Overview
When seeking to understand what changes were made by a given Wikipedia edit, there are three general sources of information: the actual diff of an edit (example), the edit summary, and edit tags. Edit tags are generally pretty simple and constrained to tool information or basic regexes -- e.g., whether an edit occurred via mobile or easy-to-define content changes like blanked a section or a new, short article). The edit diff is much richer -- showing the specific changes made in context -- but takes up too much visual space for tasks such as quick browsing of an edit history or patrolling for suspicious edits. The edit summary is intended to be a good middle ground -- a succinct but flexible, editor-provided description of what the edit did (and maybe why).
Edit summaries have a number of drawbacks but also are very valuable. Vandals may provide misleading summaries and many editors leave the summary blank or use a canned edit summary that may or may not accurately reflect the impact of the edit. Despite these drawbacks, edit summaries are invaluable for tasks such as understanding work on Wikipedia, building datasets of edits for study, and contextualizing edits.
Task
This research will focus on understanding current usage of edit summaries in order to identify potential opportunities for tool-building to better support researchers and patrollers. It will primarily be qualitative research. A potential set of steps include:
- Read documentation on edit summaries and go through the edit history for some random articles to get a sense of how they are used.
- Gather initial sample of last three edits to 50 random articles (sticking to just namespace 0 for now -- i.e. the standard Wikipedia article)
- Code your sample for types of edit summaries and how well the edit summary described the edit. This should be multi-faceted -- e.g., was the summary misleading? was it complete? did it say what and why? was it manual, canned, or automated? Ideas for what sorts of questions to be asking for will initially come from the documentation -- i.e. evaluating how well edit summaries meet what they are recommended to contain.
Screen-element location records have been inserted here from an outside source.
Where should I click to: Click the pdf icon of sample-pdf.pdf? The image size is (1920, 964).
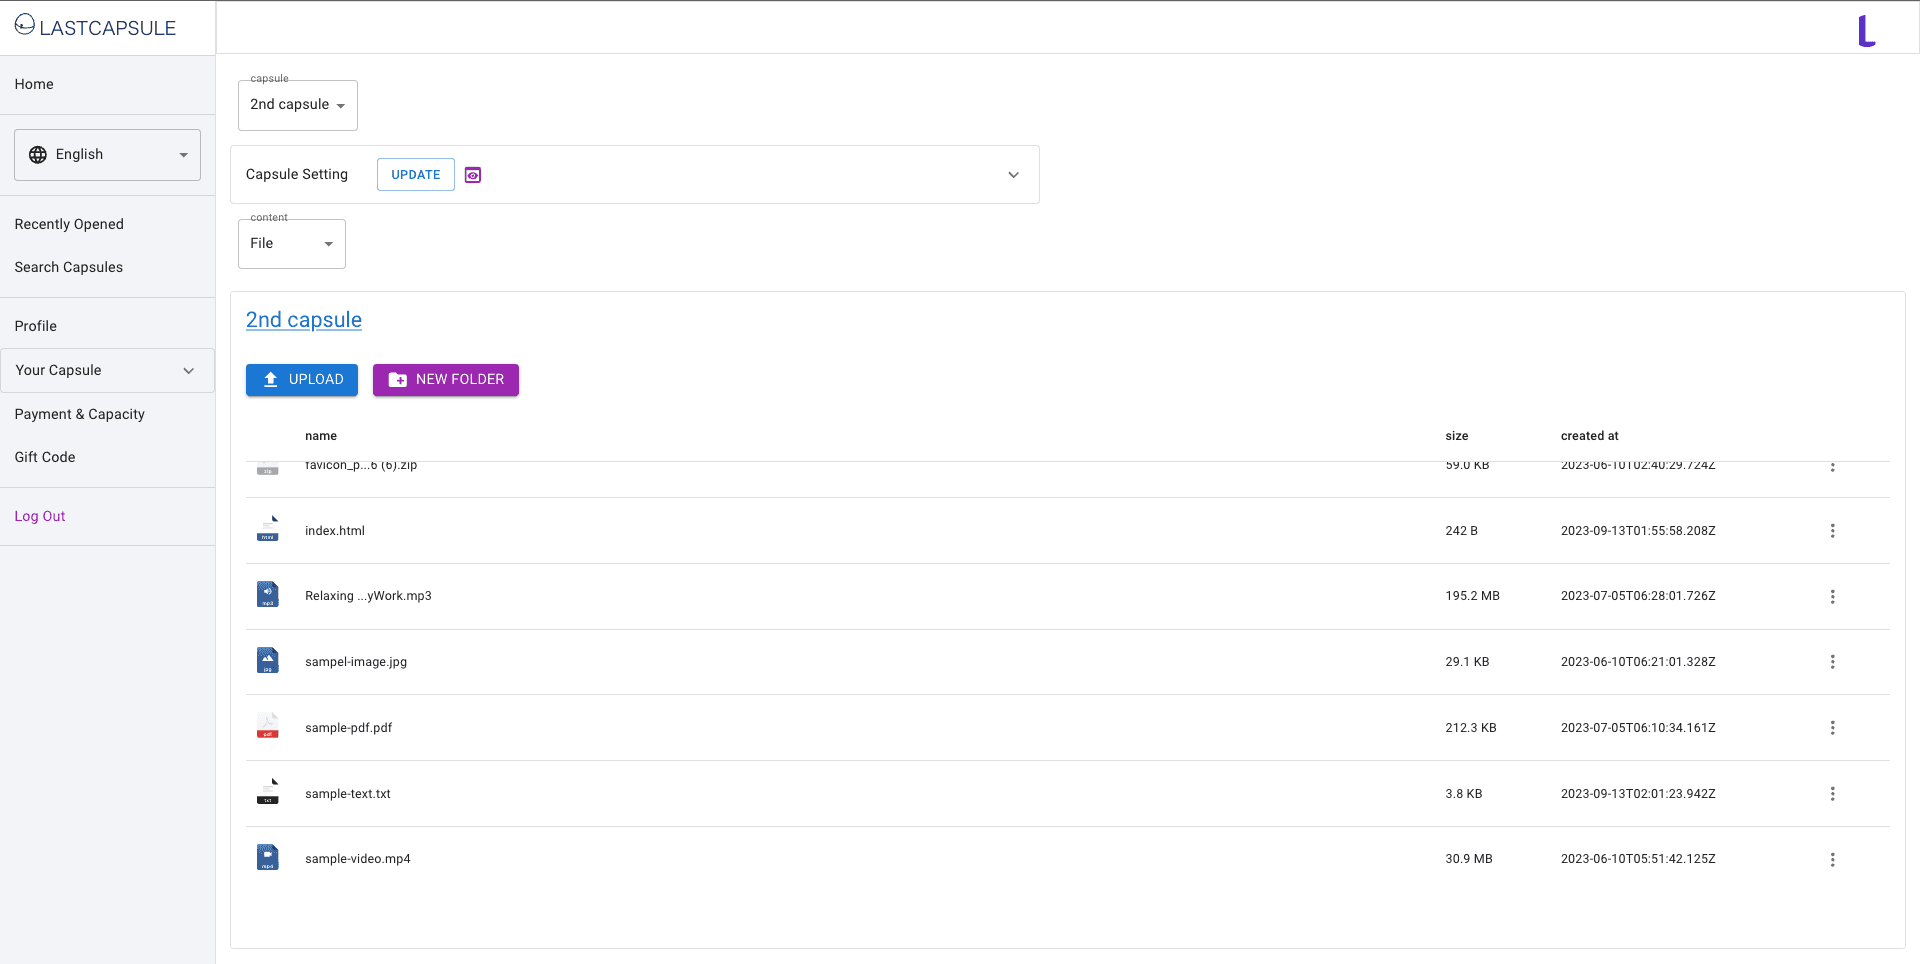click(x=268, y=727)
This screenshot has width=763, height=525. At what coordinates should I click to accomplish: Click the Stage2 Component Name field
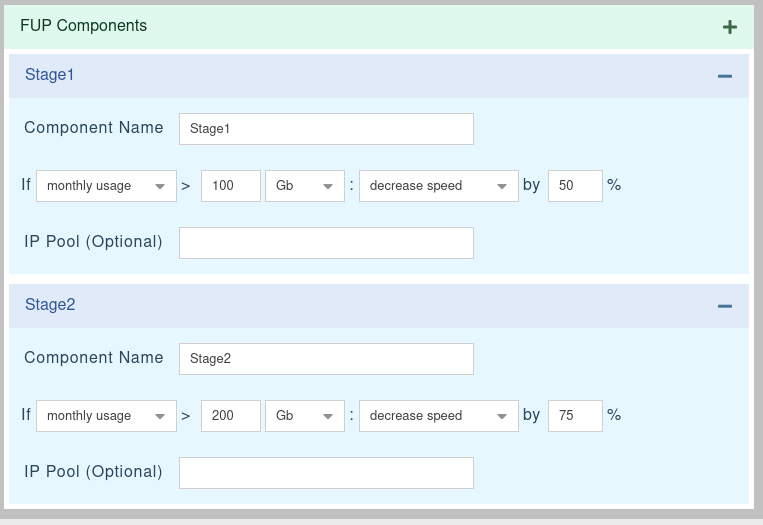[x=326, y=359]
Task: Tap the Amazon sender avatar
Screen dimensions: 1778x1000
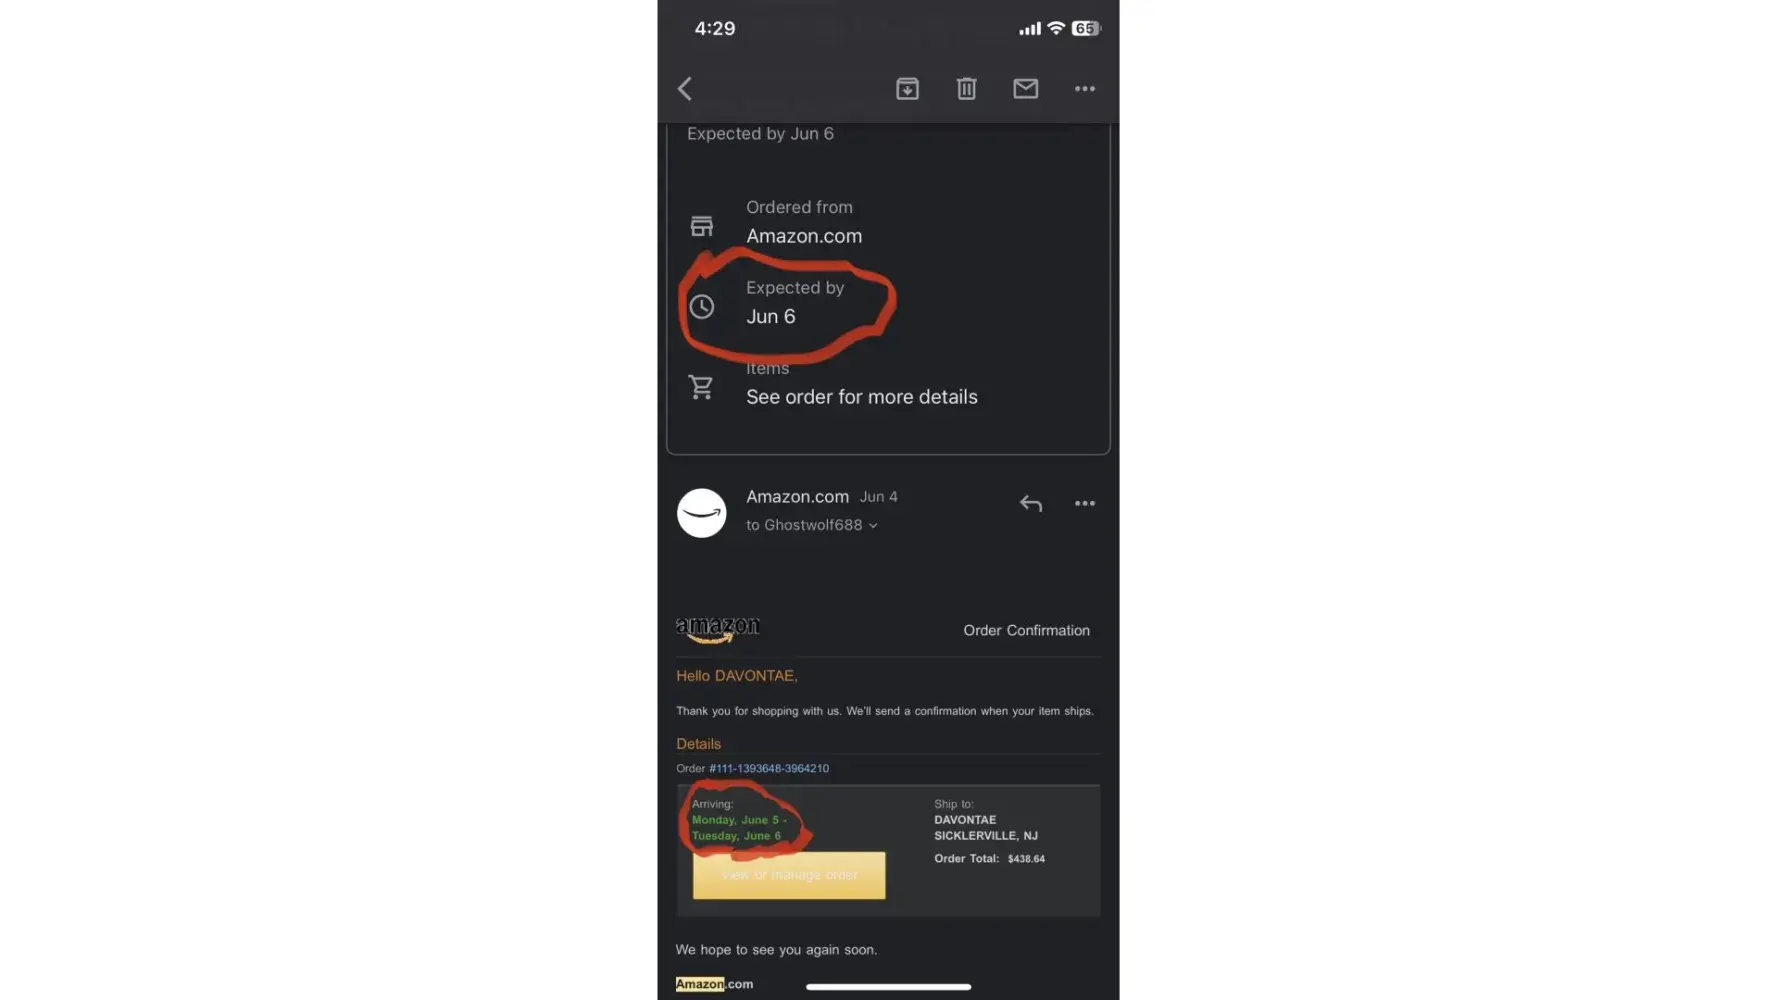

You likely will want to do this iteratively and revise what codes you apply as you see more summaries and notice new patterns too.
- NOTE: this can be for English Wikipedia and/or any other languages the researcher can read fluently.
- NOTE: this is combining both the conventional and directed approaches described in Hsieh and Shannon or inductive and deductive by Muller.
- Expand sample and apply codes to new edit summaries (and identify any new codes that should be added).
- NOTE: this can be more edits, more languages, or perhaps a stratified sample that looks at specific types of articles such as more controversial or heavily-edited articles.
- NOTE: this is similar to the summative approach described in in Hsieh and Shannon.
- Write up taxonomy of edit summaries, common issues with edit summaries, and how common they are based on qualitative coding.
- For each issue, propose what approaches / tools might help to address the issue.
This task is considered [medium]. In general, it's expected that the task will take a a month or two of consistent work and is a good fit for someone with some research experience or interest in being involved in research. The actual time needed, however, will depend greatly on your level of experience.
Rationale
In order to make edit summaries more useful, they likely need to be more complete and trustworthy. This research is a first step to identifying how large of a challenge it would be to augment edit summaries -- either via editor support or addition of edit tags. Depending on the outcomes, it may lead to creating datasets for further research, new tooling, or design recommendations.
Recommended Skills
- This task primarily requires some experience with qualitative methods and, in particular, qualitative coding.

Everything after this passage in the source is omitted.